**How to complete this task**
Every line of the data below that holds the string "toolbar" needs to be reported.
═══ Supplied records ═══
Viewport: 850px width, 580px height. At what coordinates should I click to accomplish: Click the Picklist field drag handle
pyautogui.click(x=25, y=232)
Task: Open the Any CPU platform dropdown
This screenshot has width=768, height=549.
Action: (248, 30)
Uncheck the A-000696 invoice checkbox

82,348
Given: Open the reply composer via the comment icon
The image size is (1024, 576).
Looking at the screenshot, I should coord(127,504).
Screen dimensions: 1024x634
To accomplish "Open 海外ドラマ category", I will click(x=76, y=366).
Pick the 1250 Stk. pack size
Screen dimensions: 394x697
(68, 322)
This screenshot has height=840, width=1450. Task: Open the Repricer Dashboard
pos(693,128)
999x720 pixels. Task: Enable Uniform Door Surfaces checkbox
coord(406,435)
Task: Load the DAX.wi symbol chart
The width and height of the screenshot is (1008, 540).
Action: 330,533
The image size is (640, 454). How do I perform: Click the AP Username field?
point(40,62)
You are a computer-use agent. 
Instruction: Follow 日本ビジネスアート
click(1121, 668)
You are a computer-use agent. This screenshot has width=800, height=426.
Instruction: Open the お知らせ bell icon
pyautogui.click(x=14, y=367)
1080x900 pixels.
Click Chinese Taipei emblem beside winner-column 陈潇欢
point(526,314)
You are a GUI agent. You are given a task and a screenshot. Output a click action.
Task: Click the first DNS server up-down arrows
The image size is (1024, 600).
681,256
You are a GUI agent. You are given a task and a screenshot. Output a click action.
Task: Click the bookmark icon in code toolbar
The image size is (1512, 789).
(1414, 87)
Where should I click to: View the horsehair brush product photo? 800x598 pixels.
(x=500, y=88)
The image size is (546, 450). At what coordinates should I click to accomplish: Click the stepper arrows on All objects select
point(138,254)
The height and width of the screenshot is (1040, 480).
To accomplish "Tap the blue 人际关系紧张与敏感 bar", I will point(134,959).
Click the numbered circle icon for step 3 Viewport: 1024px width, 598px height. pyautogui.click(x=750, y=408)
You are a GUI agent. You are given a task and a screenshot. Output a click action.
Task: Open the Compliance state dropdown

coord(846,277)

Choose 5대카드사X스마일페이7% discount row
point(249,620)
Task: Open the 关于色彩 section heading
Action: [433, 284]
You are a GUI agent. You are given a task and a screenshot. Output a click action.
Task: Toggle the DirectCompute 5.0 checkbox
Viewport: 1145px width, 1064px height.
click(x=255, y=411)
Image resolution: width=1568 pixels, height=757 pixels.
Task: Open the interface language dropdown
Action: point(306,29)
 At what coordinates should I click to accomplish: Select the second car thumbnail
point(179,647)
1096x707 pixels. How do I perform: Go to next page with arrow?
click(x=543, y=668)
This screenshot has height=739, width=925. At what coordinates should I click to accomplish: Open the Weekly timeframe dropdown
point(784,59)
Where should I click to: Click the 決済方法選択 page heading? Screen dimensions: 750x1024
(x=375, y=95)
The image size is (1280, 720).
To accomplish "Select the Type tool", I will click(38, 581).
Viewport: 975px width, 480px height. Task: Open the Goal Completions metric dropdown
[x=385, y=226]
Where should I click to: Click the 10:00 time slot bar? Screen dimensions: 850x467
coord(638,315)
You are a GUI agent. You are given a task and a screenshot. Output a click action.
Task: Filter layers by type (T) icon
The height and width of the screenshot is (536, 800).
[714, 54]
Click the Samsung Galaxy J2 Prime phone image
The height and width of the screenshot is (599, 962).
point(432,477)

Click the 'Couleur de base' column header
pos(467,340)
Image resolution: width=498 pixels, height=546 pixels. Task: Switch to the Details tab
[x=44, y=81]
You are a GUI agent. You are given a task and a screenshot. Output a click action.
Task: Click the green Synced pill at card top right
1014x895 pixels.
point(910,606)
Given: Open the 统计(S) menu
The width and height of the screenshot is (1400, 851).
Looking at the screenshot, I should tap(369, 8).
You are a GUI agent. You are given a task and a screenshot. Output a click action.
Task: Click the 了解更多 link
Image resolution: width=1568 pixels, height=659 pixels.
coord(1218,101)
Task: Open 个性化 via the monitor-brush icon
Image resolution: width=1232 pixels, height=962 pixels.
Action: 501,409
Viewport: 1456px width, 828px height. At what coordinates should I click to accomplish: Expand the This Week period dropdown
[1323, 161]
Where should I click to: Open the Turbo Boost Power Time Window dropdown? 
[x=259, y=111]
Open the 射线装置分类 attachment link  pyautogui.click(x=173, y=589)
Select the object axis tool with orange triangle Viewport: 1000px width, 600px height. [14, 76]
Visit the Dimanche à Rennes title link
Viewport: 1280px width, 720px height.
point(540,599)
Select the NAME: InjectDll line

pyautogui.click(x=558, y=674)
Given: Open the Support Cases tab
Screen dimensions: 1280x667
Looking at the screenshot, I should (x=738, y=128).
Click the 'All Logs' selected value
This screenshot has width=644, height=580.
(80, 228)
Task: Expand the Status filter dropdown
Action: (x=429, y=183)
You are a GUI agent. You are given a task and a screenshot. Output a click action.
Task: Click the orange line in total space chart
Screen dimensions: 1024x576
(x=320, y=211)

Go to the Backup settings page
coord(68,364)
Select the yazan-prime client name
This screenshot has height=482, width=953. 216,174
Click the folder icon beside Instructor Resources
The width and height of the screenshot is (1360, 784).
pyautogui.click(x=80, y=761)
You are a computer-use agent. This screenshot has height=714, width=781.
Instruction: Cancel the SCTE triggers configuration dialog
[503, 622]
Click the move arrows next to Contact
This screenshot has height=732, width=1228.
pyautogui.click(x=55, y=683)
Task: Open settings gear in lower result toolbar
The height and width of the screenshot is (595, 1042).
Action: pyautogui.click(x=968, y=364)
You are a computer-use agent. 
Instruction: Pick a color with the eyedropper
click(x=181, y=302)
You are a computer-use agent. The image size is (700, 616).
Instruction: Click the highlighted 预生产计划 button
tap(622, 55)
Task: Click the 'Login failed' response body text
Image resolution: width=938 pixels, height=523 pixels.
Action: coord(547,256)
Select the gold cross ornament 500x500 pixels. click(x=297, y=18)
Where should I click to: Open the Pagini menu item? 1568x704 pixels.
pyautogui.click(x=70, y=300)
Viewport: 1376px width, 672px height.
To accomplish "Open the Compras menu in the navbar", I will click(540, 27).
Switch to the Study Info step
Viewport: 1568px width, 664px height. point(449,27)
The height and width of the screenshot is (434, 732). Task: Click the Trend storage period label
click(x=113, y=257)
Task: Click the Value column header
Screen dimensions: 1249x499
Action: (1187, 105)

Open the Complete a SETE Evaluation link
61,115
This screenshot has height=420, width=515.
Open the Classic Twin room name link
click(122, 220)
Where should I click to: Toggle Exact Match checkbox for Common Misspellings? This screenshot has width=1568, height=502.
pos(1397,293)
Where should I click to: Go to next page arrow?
═══
**Response to this task**
Task: Click the bookmark icon in code toolbar
Task: Open settings gear in lower result toolbar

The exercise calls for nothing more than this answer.